The Court gives the U.S. the benefit of the doubt on matters of good faith:
Moreover, a state requesting extradition owes a duty of candour and good faith in making its request...In the absence of cogent evidence to the contrary, an extradition court is entitled to expect that a requesting state will have met its obligations of candour and good faith when compiling the record of the case.

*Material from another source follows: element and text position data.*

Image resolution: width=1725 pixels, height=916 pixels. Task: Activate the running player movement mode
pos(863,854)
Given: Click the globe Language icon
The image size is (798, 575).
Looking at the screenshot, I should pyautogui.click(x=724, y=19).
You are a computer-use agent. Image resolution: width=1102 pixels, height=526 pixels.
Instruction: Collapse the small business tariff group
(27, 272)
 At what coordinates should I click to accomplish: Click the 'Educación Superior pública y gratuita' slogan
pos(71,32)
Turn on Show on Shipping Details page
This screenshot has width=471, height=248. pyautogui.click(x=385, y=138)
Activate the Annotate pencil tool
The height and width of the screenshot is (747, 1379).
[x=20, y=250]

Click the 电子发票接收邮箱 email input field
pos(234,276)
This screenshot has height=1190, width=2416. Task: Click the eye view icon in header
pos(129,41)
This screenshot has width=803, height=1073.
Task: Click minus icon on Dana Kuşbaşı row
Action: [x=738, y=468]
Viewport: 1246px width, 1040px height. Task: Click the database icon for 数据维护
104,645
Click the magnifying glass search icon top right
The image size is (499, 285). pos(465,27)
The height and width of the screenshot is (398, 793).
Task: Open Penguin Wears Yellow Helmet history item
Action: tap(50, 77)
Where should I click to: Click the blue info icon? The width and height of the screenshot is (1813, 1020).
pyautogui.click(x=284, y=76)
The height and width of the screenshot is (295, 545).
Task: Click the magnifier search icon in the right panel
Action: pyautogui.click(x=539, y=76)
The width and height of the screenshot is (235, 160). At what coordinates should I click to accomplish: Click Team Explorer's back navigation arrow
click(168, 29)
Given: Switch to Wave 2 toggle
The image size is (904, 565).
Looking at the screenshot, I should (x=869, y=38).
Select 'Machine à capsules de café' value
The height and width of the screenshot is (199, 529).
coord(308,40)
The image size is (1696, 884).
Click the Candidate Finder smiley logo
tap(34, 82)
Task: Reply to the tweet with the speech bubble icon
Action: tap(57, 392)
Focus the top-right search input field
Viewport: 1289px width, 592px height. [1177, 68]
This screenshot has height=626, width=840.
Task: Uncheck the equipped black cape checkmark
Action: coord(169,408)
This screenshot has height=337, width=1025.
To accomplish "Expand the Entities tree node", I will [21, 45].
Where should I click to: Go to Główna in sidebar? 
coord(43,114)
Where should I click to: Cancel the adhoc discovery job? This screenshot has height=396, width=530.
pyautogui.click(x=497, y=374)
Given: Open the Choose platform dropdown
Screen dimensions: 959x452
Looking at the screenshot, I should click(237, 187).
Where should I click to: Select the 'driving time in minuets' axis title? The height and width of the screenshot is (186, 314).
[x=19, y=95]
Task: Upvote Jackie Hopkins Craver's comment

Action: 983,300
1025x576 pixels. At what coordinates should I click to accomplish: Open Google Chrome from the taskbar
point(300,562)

The Court says while it accepts that the U.S. Government affidavits were filed in good faith, that doesn't mean they cannot be challenged:
The more streamlined process does not mean that when considering the factual and legal background to an extradition application, an extradition court must accept everything said by the requesting state at face value, however. A suspect is entitled to challenge the reliability of the record of the case through evidence or argument. But, given the nature of extradition hearings, the role of the extradition court is a limited one. If further documents are required, the proper process in most cases is that the court request the Minister of Justice to seek them from the United States in accordance with the extradition treaty between the two countries.
It seems to me it would be pretty hard to effectively challenge the Government's factual assertions without having an opportunity to review the documents the assertions are based on, but that's the ruling.
Dotcom's lawyer, QC Paul Davidson, says he will appeal to the NZ Supreme Court.